I have been reading that if you want to convert from JavaScript dates to C# dates you should use getTime()
and then add that result to a C# DateTime
.
Suppose I have this JavaScript time:
Date {Tue Jul 12 2011 16:00:00 GMT-0700 (Pacific Daylight Time)}
It renders to 1310522400000
milliseconds
var a = new DateTime(1970, 01, 01).AddMilliseconds(1310522400000);
// result
7/13/2011 2:00:00 AM
So this is wrong. I am not sure what I need to do.
You could use the toJSON() JavaScript method, it converts a JavaScript DateTime to what C# can recognise as a DateTime.
The JavaScript code looks like this
var date = new Date();
date.toJSON(); // this is the JavaScript date as a c# DateTime
Note: The result will be in UTC time
First create a string in your required format using the following functions in JavaScript
var date = new Date();
var day = date.getDate(); // yields date
var month = date.getMonth() + 1; // yields month (add one as '.getMonth()' is zero indexed)
var year = date.getFullYear(); // yields year
var hour = date.getHours(); // yields hours
var minute = date.getMinutes(); // yields minutes
var second = date.getSeconds(); // yields seconds
// After this construct a string with the above results as below
var time = day + "/" + month + "/" + year + " " + hour + ':' + minute + ':' + second;
Pass this string to codebehind function and accept it as a string parameter.Use the DateTime.ParseExact()
in codebehind to convert this string to DateTime
as follows,
DateTime.ParseExact(YourString, "dd/MM/yyyy HH:mm:ss", CultureInfo.InvariantCulture);
Hope this helps...
You were almost right, there's just need one little fix to be made:
var a = new DateTime(1970, 1, 1, 0, 0, 0, DateTimeKind.Utc)
.AddMilliseconds(1310522400000)
.ToLocalTime();
If you want to send dates to C# from JS that is actually quite simple - if sending UTC dates is acceptable.
var date = new Date("Tue Jul 12 2011 16:00:00 GMT-0700");
var dateStrToSendToServer = date.toISOString();
... send to C# side ...
var success = DateTimeOffset.TryParse(jsISOStr, CultureInfo.InvariantCulture, DateTimeStyles.AssumeUniversal, out var result);
C# DateTime
already understands ISO date formats and will parse it just fine.

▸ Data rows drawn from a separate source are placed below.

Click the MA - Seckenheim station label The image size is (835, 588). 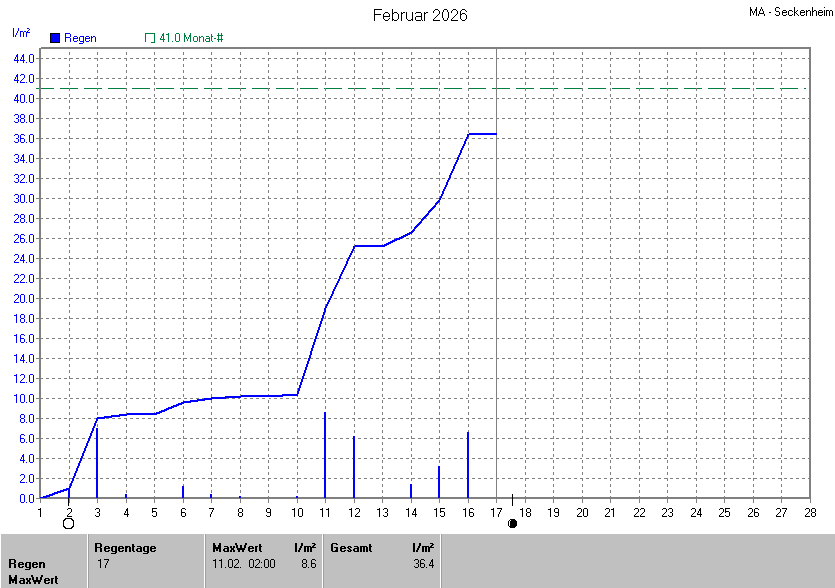pyautogui.click(x=789, y=13)
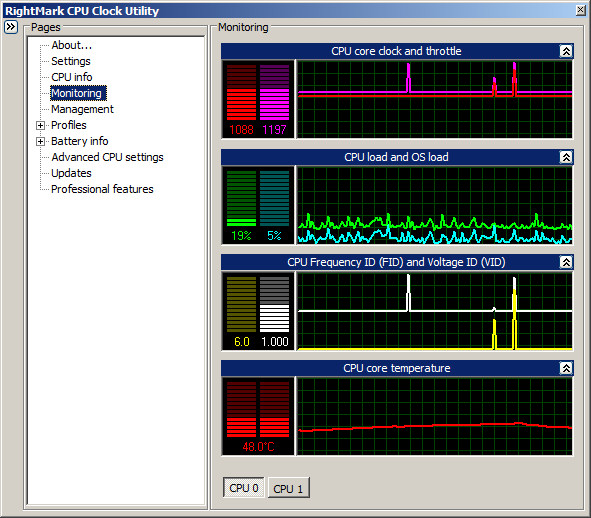Image resolution: width=591 pixels, height=518 pixels.
Task: Switch monitoring to CPU 0
Action: pyautogui.click(x=244, y=488)
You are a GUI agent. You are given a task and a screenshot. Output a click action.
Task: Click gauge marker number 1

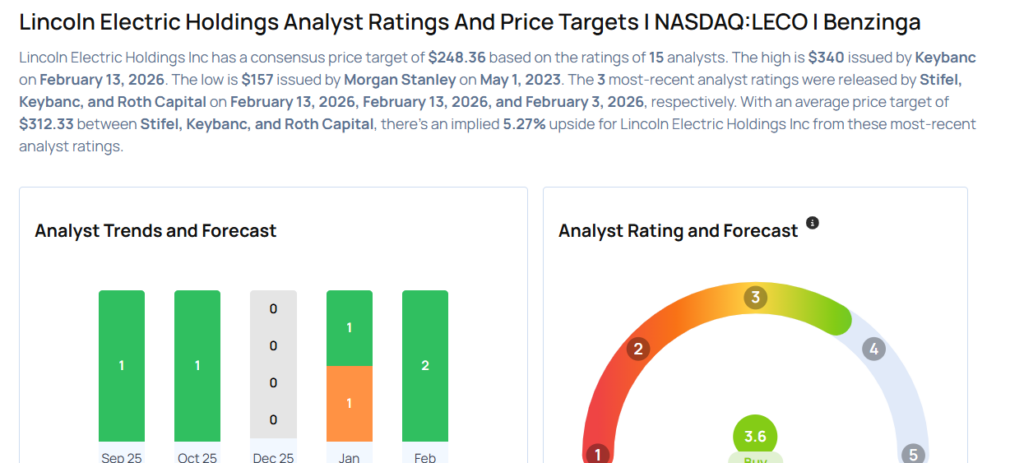[598, 455]
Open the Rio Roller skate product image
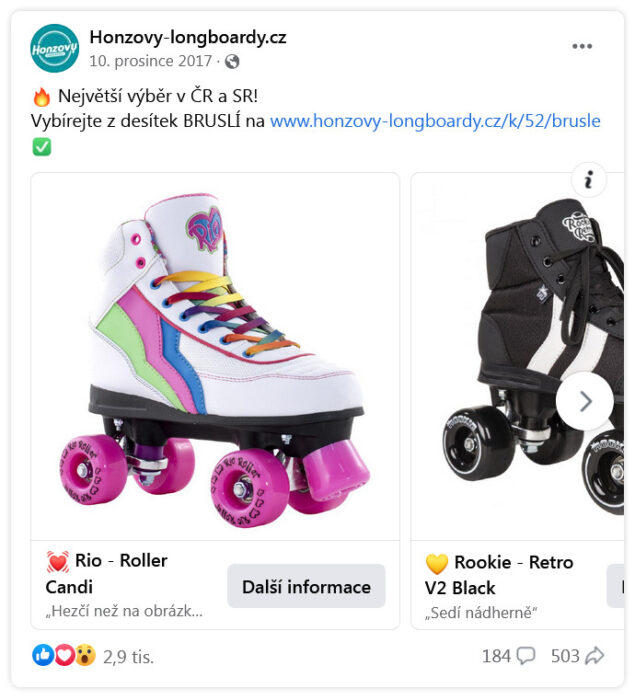Image resolution: width=635 pixels, height=700 pixels. tap(215, 356)
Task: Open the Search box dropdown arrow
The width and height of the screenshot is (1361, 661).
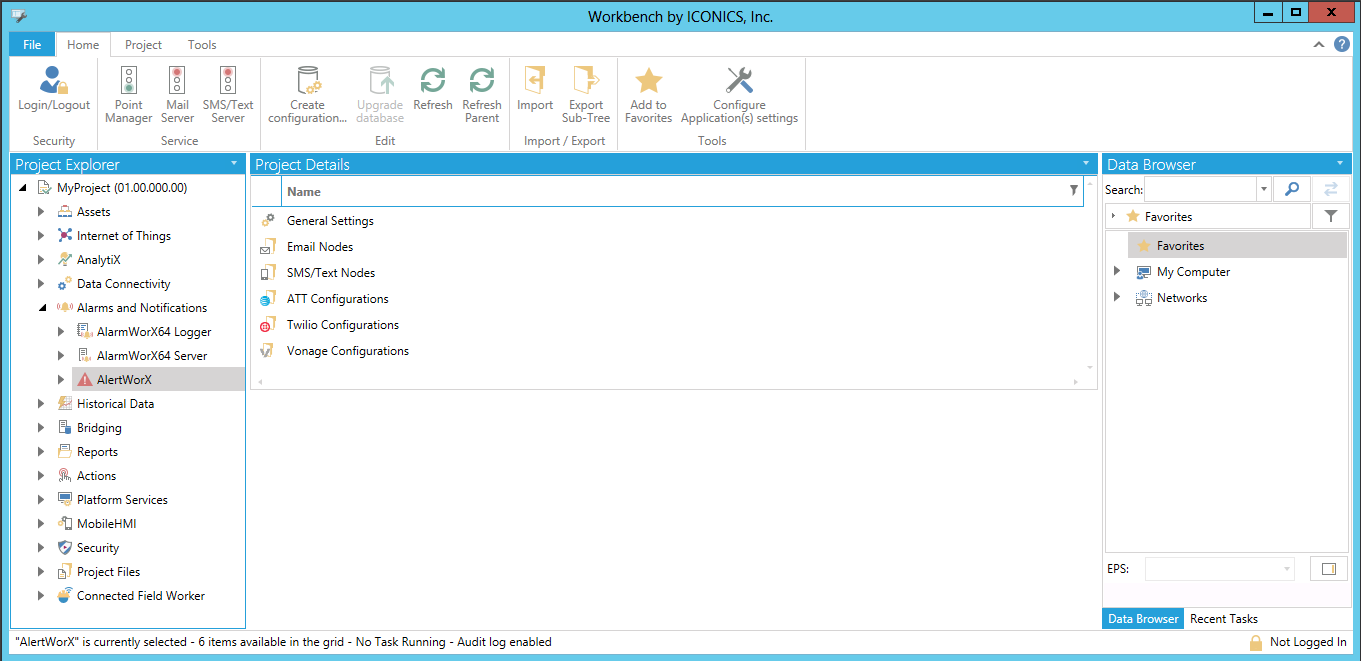Action: [x=1264, y=189]
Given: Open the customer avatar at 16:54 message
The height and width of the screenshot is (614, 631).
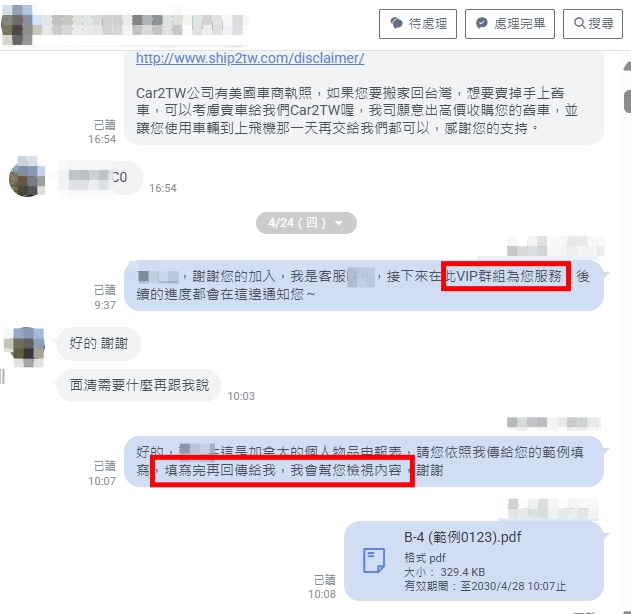Looking at the screenshot, I should click(27, 177).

To format from C# to JS just use DateTime.UtcNow.ToString("o")
.
Personally, I'm never comfortable relying on math and logic between different environments to get the milliseconds/ticks to show the EXACT same date and time a user may see on the client (especially where it matters). I would do the same when transferring currency as well (use strings instead to be safe, or separate dollars and cents between two different integers). Sending the date/time as separate values would be just a good (see accepted answer).